Autre élément qui contribue au problème, selon Geneviève Miller : le mot « hystérectomie », une intervention chirurgicale qui consiste à retirer l’utérus de la femme pour traiter différents problèmes de santé, est sémantiquement relié à l’« hystérie », à la folie. Elle pense que cela alimente les préjugés.

« On dirait que cette vieille mentalité est malheureusement encore présente aujourd’hui », se désole-t-elle.

Geneviève, qui a maintenant 45 ans, n’a finalement jamais subi de ligature des trompes. Mais elle est aujourd’hui en ménopause et ne sera donc plus fertile.

Je vais être totalement en accord avec mon corps. Enfin ! C’est ce que j’aurais toujours voulu.

Geneviève Miller

D’autres moyens de contraception

La ligature des trompes est une « intervention majeure sous anesthésie générale », rappelle la Dre Guylaine Asselin, qui est obstétricienne-gynécologue à l’hôpital Maisonneuve-Rosemont depuis 1993.

« Le risque chirurgical est plus grand que [pour la vasectomie chez] l’homme, explique la Dre Asselin. C’est quand même un soin non essentiel qui peut être remplacé par d’autres méthodes de contraception souvent dénigrées par les patientes. »

« L’implant [contraceptif] a encore un taux d’échec de 0,5 % et le stérilet, de 1 % », ajoute la médecin.

La Dre Asselin comprend que des médecins puissent refuser une ligature aux plus jeunes femmes « parce que le risque de regret est très grand à [leur] âge ».

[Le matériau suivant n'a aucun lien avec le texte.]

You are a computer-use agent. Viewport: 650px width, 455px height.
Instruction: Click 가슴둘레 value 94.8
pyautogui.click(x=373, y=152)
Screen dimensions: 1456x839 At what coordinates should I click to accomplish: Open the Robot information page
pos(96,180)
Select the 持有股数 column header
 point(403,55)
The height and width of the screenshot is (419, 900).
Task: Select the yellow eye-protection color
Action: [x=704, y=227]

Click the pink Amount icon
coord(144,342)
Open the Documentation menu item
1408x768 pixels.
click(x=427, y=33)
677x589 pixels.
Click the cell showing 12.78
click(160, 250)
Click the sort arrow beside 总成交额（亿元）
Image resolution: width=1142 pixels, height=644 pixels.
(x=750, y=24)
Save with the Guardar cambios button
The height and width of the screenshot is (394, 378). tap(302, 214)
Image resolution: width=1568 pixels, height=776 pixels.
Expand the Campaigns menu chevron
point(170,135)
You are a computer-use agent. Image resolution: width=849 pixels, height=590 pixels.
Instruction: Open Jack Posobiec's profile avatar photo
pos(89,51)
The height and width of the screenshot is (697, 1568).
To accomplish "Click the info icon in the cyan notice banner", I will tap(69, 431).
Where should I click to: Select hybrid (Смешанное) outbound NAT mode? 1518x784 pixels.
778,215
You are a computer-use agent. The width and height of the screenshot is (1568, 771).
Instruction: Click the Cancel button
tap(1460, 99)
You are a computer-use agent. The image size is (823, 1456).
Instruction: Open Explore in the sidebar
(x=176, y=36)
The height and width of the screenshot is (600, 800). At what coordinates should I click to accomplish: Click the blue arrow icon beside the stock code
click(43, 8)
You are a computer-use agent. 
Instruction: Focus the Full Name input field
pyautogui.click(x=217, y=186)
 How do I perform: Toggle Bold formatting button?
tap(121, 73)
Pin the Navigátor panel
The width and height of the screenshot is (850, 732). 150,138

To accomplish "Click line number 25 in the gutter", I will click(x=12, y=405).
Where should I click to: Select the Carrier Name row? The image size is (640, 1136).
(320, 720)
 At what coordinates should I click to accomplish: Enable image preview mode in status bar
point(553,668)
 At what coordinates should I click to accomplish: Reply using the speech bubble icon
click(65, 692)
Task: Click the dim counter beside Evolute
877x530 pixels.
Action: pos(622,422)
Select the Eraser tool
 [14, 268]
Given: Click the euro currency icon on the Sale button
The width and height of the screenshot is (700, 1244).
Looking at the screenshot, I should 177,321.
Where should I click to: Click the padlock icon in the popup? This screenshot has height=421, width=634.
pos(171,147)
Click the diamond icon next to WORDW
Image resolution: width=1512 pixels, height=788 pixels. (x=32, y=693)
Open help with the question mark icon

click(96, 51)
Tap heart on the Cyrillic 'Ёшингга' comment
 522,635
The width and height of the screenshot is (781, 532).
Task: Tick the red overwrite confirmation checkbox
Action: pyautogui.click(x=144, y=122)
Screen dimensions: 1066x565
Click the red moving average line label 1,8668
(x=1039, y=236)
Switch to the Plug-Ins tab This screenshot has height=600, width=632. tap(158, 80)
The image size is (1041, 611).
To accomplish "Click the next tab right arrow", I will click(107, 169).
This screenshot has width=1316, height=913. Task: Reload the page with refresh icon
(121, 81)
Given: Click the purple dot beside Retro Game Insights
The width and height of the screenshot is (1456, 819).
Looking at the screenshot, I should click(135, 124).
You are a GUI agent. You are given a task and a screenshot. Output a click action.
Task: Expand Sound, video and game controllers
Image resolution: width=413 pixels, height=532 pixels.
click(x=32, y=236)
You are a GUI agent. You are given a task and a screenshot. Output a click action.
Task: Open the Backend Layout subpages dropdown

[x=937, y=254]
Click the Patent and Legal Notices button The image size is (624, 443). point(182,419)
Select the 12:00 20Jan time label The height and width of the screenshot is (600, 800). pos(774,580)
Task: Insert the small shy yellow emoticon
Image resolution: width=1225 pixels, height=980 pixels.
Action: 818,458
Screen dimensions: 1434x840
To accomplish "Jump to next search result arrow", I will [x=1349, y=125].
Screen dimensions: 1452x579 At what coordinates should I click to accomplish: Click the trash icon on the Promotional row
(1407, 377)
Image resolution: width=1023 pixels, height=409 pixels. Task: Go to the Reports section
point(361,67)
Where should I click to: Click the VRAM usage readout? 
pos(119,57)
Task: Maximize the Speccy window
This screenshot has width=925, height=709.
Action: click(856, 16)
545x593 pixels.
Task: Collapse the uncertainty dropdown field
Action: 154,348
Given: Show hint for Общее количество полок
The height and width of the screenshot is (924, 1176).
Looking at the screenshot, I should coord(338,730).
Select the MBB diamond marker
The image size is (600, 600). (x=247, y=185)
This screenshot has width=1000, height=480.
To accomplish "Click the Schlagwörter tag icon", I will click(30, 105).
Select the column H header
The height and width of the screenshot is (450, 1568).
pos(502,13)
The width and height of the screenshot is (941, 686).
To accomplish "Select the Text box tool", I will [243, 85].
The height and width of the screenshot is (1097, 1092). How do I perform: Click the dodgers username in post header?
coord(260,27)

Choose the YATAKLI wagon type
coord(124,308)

Mais elle croit que « si le dossier est réglé » dans la tête de la femme qui demande qu’on l’opère, qu’elle a « vraiment fait le tour de la question » et qu’elle a « compris ce que les autres moyens contraceptifs pouvaient apporter comme avantage », cette femme devrait avoir droit à une ligature des trompes.